Sexual partner preference in animals and humans

Abstract

Sex differences in brain and behavior of animals including humans result from an interaction between biological and environmental influences. This is also true for the differences between men and women concerning sexual orientation. Sexual differentiation is mediated by three groups of biological mechanisms: early actions of sex steroids, more direct actions of sex-specific genes not mediated by gonadal sex steroids and epigenetic mechanisms. Differential interactions with parents and conspecifics have additionally long-term influences on behavior. This presentation reviews available evidence indicating that these different mechanisms play a significant role in the control of sexual partner preference in animals and humans, in other words the homosexual versus heterosexual orientation. Clinical and epidemiological studies of phenotypically selected populations indicate that early actions of hormones and genetic factors clearly contribute to the determination of sexual orientation. The maternal embryonic environment also modifies the incidence of male homosexuality via immunological mechanisms. The relative contribution of each of these mechanisms remains however to be determined.
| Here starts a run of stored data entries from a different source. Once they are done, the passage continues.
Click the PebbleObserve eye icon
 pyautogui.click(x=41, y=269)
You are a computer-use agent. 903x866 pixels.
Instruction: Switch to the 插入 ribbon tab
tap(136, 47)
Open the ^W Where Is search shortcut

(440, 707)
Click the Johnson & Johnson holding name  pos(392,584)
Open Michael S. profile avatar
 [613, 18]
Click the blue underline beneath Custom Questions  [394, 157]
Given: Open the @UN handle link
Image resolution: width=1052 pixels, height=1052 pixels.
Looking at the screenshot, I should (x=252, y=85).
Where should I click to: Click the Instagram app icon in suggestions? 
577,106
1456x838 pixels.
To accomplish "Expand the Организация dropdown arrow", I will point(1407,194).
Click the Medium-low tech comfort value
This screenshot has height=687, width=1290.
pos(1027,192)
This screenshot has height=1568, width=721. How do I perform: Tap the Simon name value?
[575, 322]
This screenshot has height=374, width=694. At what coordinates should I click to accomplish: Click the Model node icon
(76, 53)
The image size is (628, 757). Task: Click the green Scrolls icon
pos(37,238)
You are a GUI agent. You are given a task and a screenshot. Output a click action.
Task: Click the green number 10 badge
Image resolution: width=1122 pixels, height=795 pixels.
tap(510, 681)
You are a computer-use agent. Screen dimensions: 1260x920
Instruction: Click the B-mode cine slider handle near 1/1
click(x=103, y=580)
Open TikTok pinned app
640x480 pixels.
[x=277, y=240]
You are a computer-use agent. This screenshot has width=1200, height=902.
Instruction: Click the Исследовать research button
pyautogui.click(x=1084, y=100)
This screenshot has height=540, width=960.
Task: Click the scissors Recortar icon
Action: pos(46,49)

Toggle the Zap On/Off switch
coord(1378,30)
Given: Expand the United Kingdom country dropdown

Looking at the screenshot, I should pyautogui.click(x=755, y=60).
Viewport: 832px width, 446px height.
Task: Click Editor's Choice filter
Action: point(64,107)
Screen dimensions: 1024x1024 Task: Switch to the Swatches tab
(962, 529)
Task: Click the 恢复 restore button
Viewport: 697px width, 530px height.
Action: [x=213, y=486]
Keywords: Biological mechanisms; Fraternal birth order effect; Genome-wide associations; Homosexuality; Older brother effect; Organizing effects of steroids; Sexual differentiation; Testosterone; Twin concordance.

Figure 1.

Schematic presentation of the mechanisms that mediate the development of sex differences in mammals including humans. The SRY gene on the Y chromosome induces the formation of testes that will secrete testosterone (T) that will be acting by itself or via aromatization (Arom) into estradiol (E2) to masculinize the genital structures and the brain. Activational effects of steroids will then complete the differentiation of the adult male and female phenotype. Genes can additionally induce sex differences in a more direct manner that is not mediated via the action of sex steroids. Environmental and social influences will additionally modulate this sexual phenotype to determine the gender of an individual including his/her sexual orientation and gender identity.

Figure 2.

Sexual orientation of women affected by congenital adrenal hyperplasia (CAH) as a function of the severity of the disease. The figure shows the individual Kinsey scores on a scale from 0 (completely heterosexual) to 6 (completely homosexual) evaluated for the entire lifetime as well as the means and SD of these scores in each group. The severity of CAH (increased prenatal exposure to androgens) increases from the non classical to the simple virilizing to the salt wasting form. When multiple subjects have the same Kinsey score in one group, the number of subjects is indicated next to the cluster of points. Redrawn from data in (Meyer-Bahlburg et al., 2008)

Figure 3.

Amplitude of click-evoked otoacoustic emissions (CEOAE) observed in male and female humans (A), rhesus monkeys (B) and sheep (C). Data refer to the left ear except in monkeys where the mean responses in both ears are shown. In humans CEOAE have a larger amplitude in heterosexual women than in heterosexual men but they are more masculine in lesbian women. The same sex difference is observed in both monkeys and sheep (females>males) and prenatal treatment with testosterone decrease CEOAE amplitude in females to male levels or below. This suggests that the sex difference observed in control (Ctrl) subjects is due to the early exposure of males to testosterone and that lesbians were similarly exposed to an excess of testosterone during fetal life. Redrawn from data in (McFadden and Pasanen, 1998; McFadden et al., 2006; McFadden et al., 2009).

Figure 4.

Percentage of concordance in sexual orientation of monozygotic or dizygotic homosexual twins with results separated according to whether subjects were recruited by the targeted or registry method (see text). Studies were dedicated to males or females or to mixed-sex populations. The medians of all results are displayed in the rightmost columns. Redrawn from data compiled in (Bailey et al., 2016).

Figure 5.

Mechanisms potentially modulating in a sex-specific manner testosterone action during fetal development in mammals. Large panels of (autosomal) genes are expressed in a sexually differentiated manner, presumably via epigenetic control mechanisms, even before the gonads develop. Testosterone action is modulated by a variety of mechanisms at multiple levels in the circulation and at the level of target cells. The effects of marginally different concentrations of testosterone in males and females can therefore be canalized to produce sexually differentiated phenotypes. Drawn form information in (Rice et al., 2012)

Figure 6.

Mean rank of concentration (from 1= lowest to 142= highest) of antibodies against neuroligin 4Y-linked (NLGN4Y) in different groups of women who either had no son, or only had heterosexual son(s), or had at least one gay son who had no older brother or who had one or several older brothers. The concentration of these antibodies in the mother’s blood significantly increases across these 4 categories. Numbers indicate the sequence of birth from a same mother and parentheses indicate the presence one or more sons of a given category. Heterosexual (straight) sons are illustrated in blue and gay sons with the rainbow flag associated with homosexuality. Redrawn from data in (Bogaert et al., 2018).